I wonder if this is a sign that "content" is being moved away from Rubin's wing of Google. It probably should be - there is little reason for a content store to be run by an OS division. Just take a look at the Play Store lineup: Books, Music, Movies, TV, Magazines, and some of the devices (Chromebooks) have nothing to do with Android at all. I can (or should) be able to look at all of those in a web browser. The only part of the Play Store that is specifically "Android" is the app section, and that, tellingly, is called "Android Apps," not just "Apps." It almost sounds like Google knows there's no reason for the Play Store to be Android specific. Would it make a lot more sense to kill the Chrome Web Store and just add a "Chrome Apps" section, too?
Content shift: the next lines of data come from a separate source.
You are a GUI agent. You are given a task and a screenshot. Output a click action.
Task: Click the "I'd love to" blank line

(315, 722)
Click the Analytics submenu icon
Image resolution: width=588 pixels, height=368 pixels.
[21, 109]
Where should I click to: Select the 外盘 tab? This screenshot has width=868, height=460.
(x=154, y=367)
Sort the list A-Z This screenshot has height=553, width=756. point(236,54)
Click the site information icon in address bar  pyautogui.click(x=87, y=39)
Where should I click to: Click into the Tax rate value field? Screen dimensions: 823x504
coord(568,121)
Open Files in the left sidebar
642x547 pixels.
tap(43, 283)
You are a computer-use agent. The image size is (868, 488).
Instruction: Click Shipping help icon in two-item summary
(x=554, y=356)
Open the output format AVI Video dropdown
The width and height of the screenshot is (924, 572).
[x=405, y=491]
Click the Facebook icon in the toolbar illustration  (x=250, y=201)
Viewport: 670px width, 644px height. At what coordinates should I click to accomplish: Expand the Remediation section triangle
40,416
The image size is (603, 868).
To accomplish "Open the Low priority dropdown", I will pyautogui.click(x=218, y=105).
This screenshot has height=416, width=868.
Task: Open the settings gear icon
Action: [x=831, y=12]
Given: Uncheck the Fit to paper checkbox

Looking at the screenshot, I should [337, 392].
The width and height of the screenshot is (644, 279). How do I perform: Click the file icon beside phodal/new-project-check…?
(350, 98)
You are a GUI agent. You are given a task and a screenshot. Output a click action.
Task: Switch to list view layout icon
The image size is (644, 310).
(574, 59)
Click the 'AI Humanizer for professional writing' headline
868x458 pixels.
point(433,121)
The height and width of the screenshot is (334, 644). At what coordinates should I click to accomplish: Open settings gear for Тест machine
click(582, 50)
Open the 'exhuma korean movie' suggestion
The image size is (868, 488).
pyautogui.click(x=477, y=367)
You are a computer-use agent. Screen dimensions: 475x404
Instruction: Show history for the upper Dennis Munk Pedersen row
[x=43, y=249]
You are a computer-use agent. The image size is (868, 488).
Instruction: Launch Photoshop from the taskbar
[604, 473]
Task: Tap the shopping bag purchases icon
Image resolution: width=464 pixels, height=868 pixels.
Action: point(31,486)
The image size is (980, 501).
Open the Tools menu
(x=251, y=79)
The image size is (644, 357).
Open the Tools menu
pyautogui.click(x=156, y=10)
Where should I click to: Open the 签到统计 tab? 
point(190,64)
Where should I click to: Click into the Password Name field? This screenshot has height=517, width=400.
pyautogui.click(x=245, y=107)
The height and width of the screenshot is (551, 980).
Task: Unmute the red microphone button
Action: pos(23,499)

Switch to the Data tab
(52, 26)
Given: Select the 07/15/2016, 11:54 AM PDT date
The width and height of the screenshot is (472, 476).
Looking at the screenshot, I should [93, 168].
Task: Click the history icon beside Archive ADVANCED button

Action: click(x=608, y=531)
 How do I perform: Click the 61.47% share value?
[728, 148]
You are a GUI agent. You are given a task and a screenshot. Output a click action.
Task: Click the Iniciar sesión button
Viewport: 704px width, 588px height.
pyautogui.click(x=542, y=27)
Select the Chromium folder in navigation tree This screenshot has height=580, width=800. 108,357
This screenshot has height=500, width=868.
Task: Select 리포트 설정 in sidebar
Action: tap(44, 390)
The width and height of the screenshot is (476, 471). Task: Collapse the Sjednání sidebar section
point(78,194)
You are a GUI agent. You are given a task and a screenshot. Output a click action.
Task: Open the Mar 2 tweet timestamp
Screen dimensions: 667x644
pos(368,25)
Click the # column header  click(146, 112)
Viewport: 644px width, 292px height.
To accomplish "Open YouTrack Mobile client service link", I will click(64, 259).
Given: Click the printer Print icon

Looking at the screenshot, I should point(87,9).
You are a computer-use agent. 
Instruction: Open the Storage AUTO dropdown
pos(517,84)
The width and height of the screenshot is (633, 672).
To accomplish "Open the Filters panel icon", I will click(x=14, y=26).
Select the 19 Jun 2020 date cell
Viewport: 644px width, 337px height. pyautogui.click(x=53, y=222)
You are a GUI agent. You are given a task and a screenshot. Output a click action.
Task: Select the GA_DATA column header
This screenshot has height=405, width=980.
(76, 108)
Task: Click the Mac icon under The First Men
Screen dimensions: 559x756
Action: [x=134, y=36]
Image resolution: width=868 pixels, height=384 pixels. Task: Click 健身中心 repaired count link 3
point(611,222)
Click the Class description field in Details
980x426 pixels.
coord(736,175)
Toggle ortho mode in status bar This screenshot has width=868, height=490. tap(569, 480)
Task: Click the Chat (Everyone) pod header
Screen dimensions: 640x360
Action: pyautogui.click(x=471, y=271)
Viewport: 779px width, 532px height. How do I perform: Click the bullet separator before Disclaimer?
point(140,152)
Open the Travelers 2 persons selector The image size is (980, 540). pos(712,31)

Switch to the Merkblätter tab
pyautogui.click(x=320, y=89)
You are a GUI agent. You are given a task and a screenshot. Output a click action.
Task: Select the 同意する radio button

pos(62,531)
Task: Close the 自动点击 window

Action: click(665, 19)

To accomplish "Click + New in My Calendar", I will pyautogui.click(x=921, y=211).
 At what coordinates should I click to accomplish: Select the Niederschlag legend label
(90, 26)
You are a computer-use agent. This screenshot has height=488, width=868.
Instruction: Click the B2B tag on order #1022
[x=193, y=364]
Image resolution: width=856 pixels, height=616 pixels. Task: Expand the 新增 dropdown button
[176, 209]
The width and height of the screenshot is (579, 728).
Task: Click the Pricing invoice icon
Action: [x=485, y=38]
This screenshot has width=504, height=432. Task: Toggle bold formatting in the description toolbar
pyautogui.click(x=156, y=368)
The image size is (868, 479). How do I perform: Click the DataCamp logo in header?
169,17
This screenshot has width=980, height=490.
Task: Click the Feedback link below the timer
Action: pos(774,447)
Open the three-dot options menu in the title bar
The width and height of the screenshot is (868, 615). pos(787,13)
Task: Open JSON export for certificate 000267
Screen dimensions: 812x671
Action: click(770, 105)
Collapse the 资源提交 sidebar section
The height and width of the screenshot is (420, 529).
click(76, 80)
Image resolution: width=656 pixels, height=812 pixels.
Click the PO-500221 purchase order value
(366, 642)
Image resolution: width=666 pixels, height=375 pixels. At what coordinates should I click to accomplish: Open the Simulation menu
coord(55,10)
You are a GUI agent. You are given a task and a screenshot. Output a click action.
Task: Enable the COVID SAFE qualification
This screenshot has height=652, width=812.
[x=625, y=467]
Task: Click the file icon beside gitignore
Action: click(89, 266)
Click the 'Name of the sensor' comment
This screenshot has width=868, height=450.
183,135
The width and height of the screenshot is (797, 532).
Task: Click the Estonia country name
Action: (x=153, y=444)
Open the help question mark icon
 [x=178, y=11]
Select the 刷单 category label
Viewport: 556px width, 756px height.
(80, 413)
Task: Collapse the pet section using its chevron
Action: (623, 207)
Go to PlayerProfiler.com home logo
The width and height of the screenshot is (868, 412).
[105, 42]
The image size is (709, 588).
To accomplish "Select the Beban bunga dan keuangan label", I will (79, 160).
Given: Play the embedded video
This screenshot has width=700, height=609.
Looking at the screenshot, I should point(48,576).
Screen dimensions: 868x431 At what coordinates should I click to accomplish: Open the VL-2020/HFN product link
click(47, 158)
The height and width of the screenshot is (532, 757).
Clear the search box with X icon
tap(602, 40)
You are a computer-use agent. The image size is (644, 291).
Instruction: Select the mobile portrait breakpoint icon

They already sell Chromebooks.

In fact, I really like that idea. 2013 prediction: The Play Store stops being an Android controlled thing, and the Chrome Web Store Dies.

Project Glass Explorer Edition

If you somehow haven't heard, Project Glass is Google's experimental heads up display computing platform. It is also the most exciting thing to ever be created by mankind. Being able to overlay a computer display over top of your vision will change everything. Did I mention I'm plunking down $1500 for the privilege of beta testing a pair? I'm that excited.


At I/O 2012, Sergey Brin announced "Google Glass Explorer Edition" would be available for pre-order at I/O. They're $1500 and shipping "early next year" - meaning "early 2013"- meaning "nowish." If you signed up for a pre-order, they gave you a clear glass block with your Glass Reference ID number. I would like to take this opportunity to flaunt mine:


We really don't know much about Project Glass other than "it's coming." It's basically going to be a smartphone for your face, but we don't even know if it will run Android.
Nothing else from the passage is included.